PALAVRAS SILENCIOSAS - 7


                                                       Rangel Alves da Costa*


“A que horas estamos?”.
“Noite alta, adormecida...”.
“No silêncio murmurante das horas...”.
“Instantes em que um novo dia é preparado”.
“Ouço o zunido da ventania...”.
“Sopro diferente porque fim de outono”.
“E por que esse sopro diferente?”.
“Por causa do último trabalho da estação...”.
“Momento em que vai juntando o restante das folhas caídas...”.
“Derrubando as que continuam nos galhos...”.
“Pra levar tudo adiante...”.
“Sim, as folhas secas e mortas pelo ar, parecendo ainda gemendo. Por isso esse sopro diferente”.
“Todo outono é assim. A vida esmorecendo, o enfraquecimento e depois a morte”.
“A morte para o renascimento das árvores, das folhas, dos frutos, da natureza...”.
“É rápido processo com grande significação...”.
“Como diria o vate, no rápido período de estação e ali muito mais coisa do que imagina nossa vã filosofia”.
“Outono e suas cores tristes, a certeza da despedida...”.
“O quanto deve ser difícil para a natureza saber que o seu arvoredo será desnudo, os galhos penderão fragilmente, as folhas perderão toda a seiva, o enfraquecimento tomará cada corpo, para depois esperar apenas o vento...”.
“Mas acho uma estação de cores tão belas!”.
“Não deixa de ser...”.
“O ocre, o cinza, o marrom, o amarelo-avermelhado, uma cor de antigo, envernizamento da vida...”.
“Mas há uma razão de ser para tudo isso...”.
“Certamente...”.
“As cores do outono representam a mudança. Ali não há nenhuma cor forte demais nem bem definida. Tudo é meio tom, num misto do que era e do que será...”.
“E cores que vão mudando rapidamente numa mesma folha...”.
“Isso mesmo. O verde vai perdendo o viço e se torna amarelado, depois marrom, depois cinza e assim por diante, até cair...”.
“Mas folhas existem que caem com cores ainda fortes...”.
“Assim é na natureza, assim também é na vida...”.
“E depois da mudança de cor e da fragilidade, o ficar à mercê da ventania, a queda...”.
“E que momento mais triste esse da queda...”.
“Então você diz sobre sentimentos nas folhas de outono?”.
“Sim. E quantos sentimentos dolorosos ali podem ser encontrados!”.
“Elas sentem toda mudança que há?”.
“Como o ser humano, igualmente. Já imaginou quanto dói saber dos nossos últimos dias, dos últimos momentos na vida?”.
“Que coisa mais triste!...”.
“Ao entrar o outono elas já percebem que não durarão muito. É por isso que ouvimos mais intensamente o seu farfalhar, os seus sons. Procuram viver o mais intensamente possível...”.
“E depois vão silenciando...”.
“Porque vão perdendo a força...”.
“Porque vão se distanciando da realidade e da vida...”.
“Porque há o aviso do vento...”.
“Sim. Porque há o aviso do vento. E a forma como esse aviso é dado é mais doloroso ainda. Simplesmente passa diante delas e não mais cumprimentam...”.
“De tão triste pelo que terá de fazer, que é levá-las pelo ar para o céu das folhas, prefere nem olhá-las mais, dizer qualquer coisa...”.

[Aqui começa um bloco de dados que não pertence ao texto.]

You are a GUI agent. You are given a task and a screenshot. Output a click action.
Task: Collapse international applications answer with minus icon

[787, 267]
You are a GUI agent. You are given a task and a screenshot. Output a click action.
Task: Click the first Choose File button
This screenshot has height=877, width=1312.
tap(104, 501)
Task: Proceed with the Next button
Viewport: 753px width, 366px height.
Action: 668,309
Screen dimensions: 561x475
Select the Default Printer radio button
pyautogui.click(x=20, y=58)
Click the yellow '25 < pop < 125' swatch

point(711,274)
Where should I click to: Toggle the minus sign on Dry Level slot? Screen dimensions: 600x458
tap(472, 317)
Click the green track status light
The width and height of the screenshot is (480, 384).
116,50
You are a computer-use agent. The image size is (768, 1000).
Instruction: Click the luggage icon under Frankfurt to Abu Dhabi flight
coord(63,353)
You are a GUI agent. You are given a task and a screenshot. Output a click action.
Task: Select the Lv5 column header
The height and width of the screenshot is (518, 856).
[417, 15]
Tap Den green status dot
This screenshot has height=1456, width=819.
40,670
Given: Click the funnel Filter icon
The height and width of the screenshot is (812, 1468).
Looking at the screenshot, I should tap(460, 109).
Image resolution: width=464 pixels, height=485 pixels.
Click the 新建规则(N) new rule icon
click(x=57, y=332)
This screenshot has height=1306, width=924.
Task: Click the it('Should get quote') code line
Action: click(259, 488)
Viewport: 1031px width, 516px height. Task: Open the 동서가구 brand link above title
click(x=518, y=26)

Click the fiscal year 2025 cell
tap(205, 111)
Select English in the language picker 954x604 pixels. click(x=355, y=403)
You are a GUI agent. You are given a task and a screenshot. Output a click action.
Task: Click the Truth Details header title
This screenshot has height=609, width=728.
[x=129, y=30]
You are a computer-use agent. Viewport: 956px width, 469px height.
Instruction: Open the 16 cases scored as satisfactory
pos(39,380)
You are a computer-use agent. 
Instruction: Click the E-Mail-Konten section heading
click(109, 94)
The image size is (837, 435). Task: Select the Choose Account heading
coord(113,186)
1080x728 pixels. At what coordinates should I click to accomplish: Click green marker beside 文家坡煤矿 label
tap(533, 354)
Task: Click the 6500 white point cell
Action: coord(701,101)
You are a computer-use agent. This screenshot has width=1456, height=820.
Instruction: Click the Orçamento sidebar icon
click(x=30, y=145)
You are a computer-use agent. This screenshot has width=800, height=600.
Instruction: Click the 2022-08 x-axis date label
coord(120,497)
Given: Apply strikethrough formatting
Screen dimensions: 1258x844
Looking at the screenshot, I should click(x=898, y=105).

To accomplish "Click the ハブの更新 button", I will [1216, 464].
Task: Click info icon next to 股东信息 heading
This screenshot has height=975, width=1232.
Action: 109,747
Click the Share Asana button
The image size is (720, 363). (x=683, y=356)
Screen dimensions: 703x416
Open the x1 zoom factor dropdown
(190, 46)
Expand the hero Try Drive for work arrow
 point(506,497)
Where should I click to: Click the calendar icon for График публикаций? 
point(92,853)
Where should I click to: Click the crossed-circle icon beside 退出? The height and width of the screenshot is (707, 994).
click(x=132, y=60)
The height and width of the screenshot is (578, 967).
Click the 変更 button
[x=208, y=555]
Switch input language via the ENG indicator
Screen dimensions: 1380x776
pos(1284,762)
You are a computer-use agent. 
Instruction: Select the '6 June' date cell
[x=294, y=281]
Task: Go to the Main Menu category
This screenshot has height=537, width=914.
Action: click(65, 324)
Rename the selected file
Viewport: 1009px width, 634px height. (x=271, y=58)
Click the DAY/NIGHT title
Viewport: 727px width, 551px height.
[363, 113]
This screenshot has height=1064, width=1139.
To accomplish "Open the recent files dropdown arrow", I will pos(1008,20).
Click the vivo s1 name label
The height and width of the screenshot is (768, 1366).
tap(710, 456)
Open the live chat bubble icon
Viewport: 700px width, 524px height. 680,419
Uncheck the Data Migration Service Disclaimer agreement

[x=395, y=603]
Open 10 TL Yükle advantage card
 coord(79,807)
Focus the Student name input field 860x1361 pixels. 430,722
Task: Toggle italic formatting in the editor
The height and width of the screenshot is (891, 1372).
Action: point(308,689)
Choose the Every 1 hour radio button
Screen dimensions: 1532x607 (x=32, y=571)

“E de repente ficam sem vida lá em cima, depois vão caindo. E depois um vento mais forte, a ventania...”.
“A morte...”.
“Sim. A morte de parte da natureza. Mas depois o renascimento”.
“E como seria bom que nossas vidas tivessem um outono assim. A morte e depois o renascimento...”.
“Mas temos apenas o outono, sem qualquer outra estação. Nascemos folha e como ela vivemos até o dia da ventania maior...”.